- Infants and toddlers: In this age group patients may present with irritability, lethargy, poor feeding, vomiting, and limited head control. Other signs that may be present involve cardiac and respiratory function such as irregular respirations as reflected by oxygen desaturations, apneic spells, and bradycardia. The sunsetting phenomenon and Parinaud syndrome can be detected during examination of the cranial nerves. Other signs are increasing head circumference (more than 2 mm/day or more than 1.5 cm/week), bulging fontanelle, prominent scalp veins, and suture diastasis.
- Older children: Signs of increased ICP include nausea and vomiting (especially in the morning) with the vomiting being projectile in nature sometimes. When the evolution is slower, children present with loss of milestones and behavioral changes. Further evaluation can reveal disturbed gait with frequent falls, upgaze palsy (Parinaud syndrome), abducens palsy, and papilledema.
- BUN and serum electrolytes: In cases of severe vomiting or poor feeding, electrolyte abnormalities can be found such as hypernatremia and hypokalemia in addition to hyperuremia. Additional sodium and osmolality abnormalities can be the result of the syndrome of inappropriate antidiuretic hormone secretion (SIADH), cerebral salt wasting syndrome (CSW), or central diabetes insipidus (DI).
- AFP and beta-HCG: Serum or CSF levels could be elevated in cases of germ cell tumors. Elevations are not seen often with posterior fossa tumors.
The following comments pertain only to the evaluation for hydrocephalus in children with tumors in their posterior fossa. Please see the chapters on Posterior Fossa Tumors in Children for information on the evaluation of the tumor.
- Detailed anatomical analysis: The presence of periventricular transudation of fluid in the white matter surrounding the frontal and occipital horns, seen most easily in the T2-weighted and proton density sequences, indicates the presence of elevated pressure in the CSF. Other indicators of acute dilatation of the ventricular system are the increased size of the transverse diameter of the third ventricle and the increased size of the temporal horns. These features, in association with the clinical state of the patient, aid the neurosurgeon in deciding on treatment. Third ventricular features (bulging floor, enlarged recesses, bowing of fornix, thinning of corpus callosum) could be assessed preoperatively to predict grossly the success rate of ETV.
- CSF flow studies: Advanced sequences and studies offer a detailed visualization of the ventricular and cisternal anatomy that can influence the surgeon’s choice of when and how to treat this type of hydrocephalus.
Nuclear Medicine Tests
- Not usually indicated: Usually there is no time for such investigations due to the relative emergency element that accompanies these cases.
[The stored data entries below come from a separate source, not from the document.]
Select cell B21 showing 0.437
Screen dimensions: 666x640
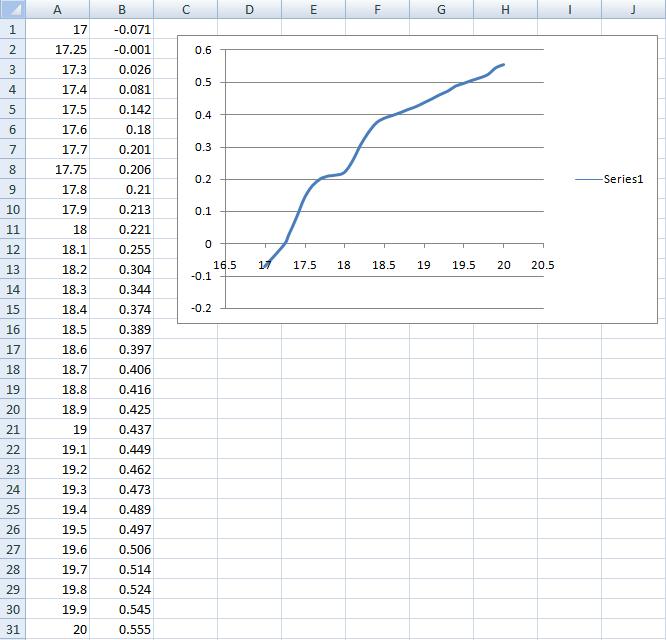(121, 429)
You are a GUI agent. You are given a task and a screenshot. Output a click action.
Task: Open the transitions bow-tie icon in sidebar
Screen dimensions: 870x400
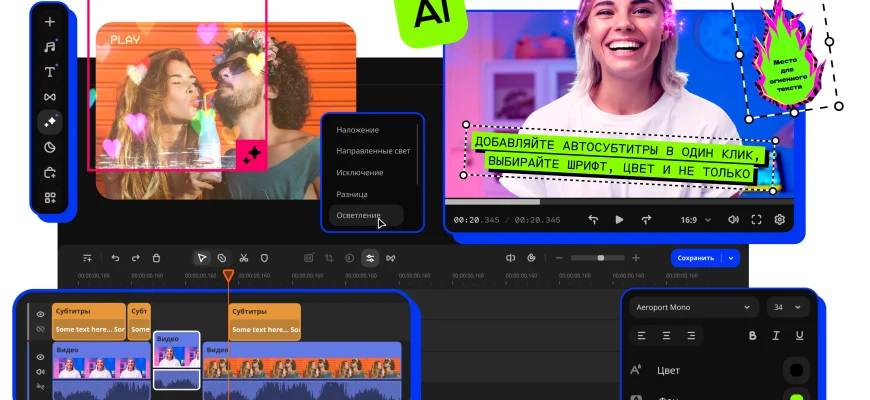[50, 97]
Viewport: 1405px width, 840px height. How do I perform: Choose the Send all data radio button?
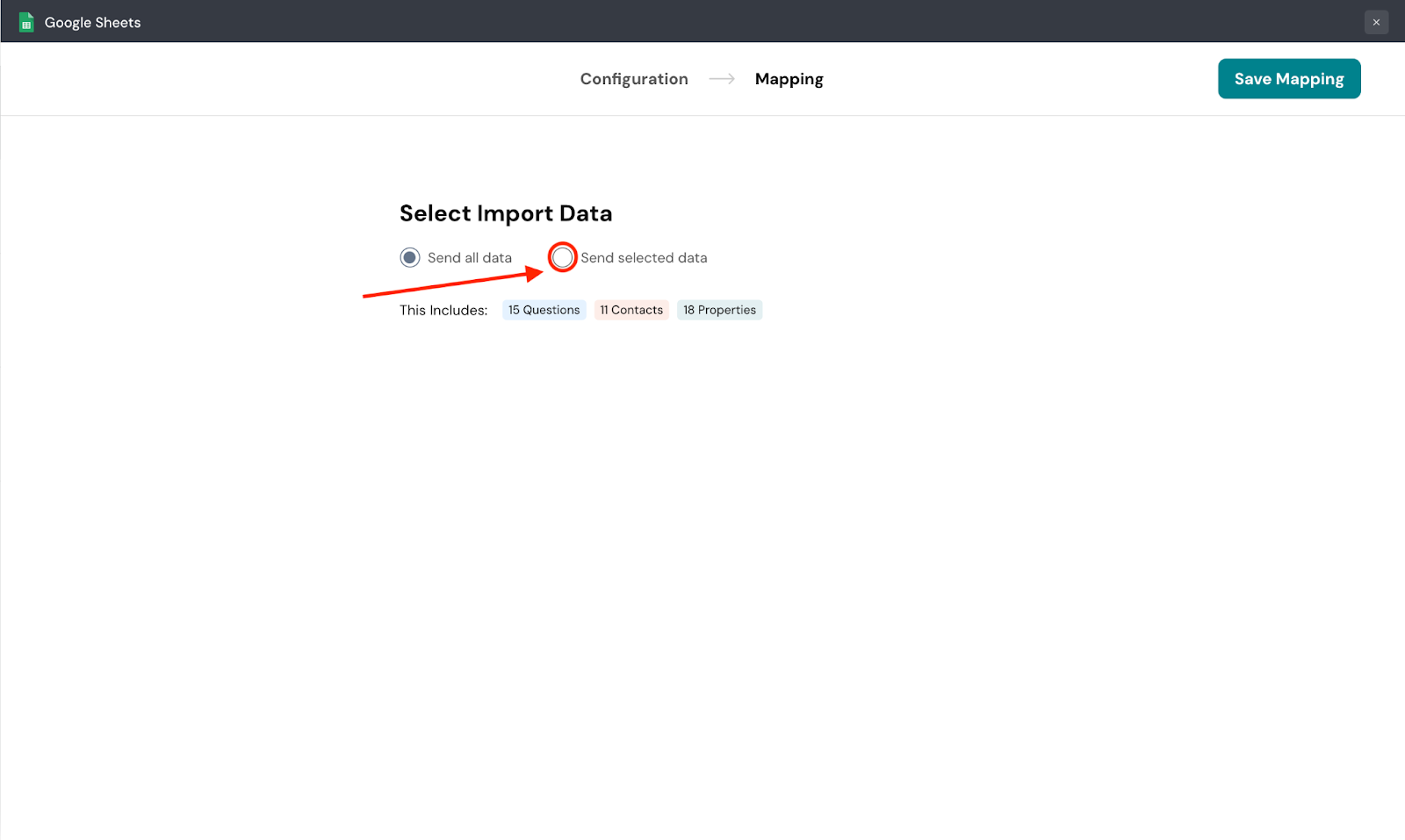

Nuclear medicine shuntograms are minimally useful for diagnosing possible shunt malfunctions.
- None indicated
- Not usually indicated: Usually there is no indication for neuropsychological testing. In cases of slow tumor and hydrocephalus progression, with enough preoperative time, these tests could be used for postoperative comparisons in cases of posterior fossa syndrome and cerebellar mutism.
Correlation of Tests
- Clinical findings: Symptoms and signs of increased ICP are indicative of hydrocephalus that needs treatment.
- Imaging findings: Mainly on MRI scans, findings such as increased ventricular size with ballooned frontal horns, turbulent flow of CSF in ventricles, and periventricular halos are indicative of acute, obstructive hydrocephalus that needs active treatment. More detailed imaging of the ventricular anatomy, especially the features of the third ventricular walls (e.g., bulging floor, bowing of the fornix) can support the choice of an ETV.